▶ Exercise directions
Where the data below has the string "three", return the whole line.

[[ Supplied entries open ]]

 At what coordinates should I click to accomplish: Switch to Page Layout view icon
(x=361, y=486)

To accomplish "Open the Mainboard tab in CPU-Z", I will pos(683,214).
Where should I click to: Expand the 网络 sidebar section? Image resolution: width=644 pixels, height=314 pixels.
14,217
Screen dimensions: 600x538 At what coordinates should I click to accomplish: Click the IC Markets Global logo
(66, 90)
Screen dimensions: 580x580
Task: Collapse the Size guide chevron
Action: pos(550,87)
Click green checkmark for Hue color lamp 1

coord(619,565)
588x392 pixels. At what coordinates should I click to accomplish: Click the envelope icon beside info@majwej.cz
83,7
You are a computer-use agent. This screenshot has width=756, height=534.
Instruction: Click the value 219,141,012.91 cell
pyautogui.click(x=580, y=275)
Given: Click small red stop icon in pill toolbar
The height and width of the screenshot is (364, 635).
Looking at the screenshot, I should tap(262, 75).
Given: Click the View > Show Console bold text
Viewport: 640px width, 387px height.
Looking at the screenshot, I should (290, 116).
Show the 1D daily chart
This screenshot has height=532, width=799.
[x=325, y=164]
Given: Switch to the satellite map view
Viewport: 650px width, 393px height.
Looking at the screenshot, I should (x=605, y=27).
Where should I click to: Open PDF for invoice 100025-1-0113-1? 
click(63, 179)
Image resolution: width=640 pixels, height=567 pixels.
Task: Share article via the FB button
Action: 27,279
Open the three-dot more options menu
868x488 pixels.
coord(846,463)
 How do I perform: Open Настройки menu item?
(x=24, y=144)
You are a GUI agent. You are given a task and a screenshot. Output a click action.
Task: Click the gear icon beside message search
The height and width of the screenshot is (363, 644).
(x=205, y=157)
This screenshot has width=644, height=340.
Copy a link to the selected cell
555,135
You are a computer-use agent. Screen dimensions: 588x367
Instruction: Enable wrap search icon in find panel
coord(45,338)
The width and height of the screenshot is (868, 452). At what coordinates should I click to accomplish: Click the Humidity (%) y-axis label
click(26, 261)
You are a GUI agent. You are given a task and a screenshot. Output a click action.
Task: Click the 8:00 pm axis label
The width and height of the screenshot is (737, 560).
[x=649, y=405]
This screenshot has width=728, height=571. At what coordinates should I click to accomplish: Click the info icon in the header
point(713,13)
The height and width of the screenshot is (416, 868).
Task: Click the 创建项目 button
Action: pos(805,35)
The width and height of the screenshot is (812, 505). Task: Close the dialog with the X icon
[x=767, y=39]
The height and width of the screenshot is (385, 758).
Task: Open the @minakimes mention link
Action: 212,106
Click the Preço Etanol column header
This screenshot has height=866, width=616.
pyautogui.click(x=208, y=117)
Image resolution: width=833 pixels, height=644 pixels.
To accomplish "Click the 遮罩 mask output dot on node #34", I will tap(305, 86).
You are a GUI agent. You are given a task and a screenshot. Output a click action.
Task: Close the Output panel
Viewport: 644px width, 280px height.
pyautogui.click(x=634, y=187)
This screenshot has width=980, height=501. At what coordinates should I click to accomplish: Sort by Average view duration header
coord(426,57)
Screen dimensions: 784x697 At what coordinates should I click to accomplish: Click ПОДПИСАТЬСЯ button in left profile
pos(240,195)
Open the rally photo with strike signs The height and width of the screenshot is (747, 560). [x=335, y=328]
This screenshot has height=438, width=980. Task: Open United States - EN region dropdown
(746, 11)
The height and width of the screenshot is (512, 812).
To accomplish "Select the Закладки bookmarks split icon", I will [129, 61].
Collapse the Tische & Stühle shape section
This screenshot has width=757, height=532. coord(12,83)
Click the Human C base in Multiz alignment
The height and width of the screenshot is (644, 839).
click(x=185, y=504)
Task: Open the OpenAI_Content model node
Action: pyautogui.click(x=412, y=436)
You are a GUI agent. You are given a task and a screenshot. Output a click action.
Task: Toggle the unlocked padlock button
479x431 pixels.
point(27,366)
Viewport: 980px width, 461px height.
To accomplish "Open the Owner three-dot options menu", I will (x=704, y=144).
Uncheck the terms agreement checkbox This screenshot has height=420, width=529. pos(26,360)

[[ Supplied entries closed ]]

▶ Written solution
Open the three-dot more options menu
To accomplish "Open the Owner three-dot options menu", I will (x=704, y=144).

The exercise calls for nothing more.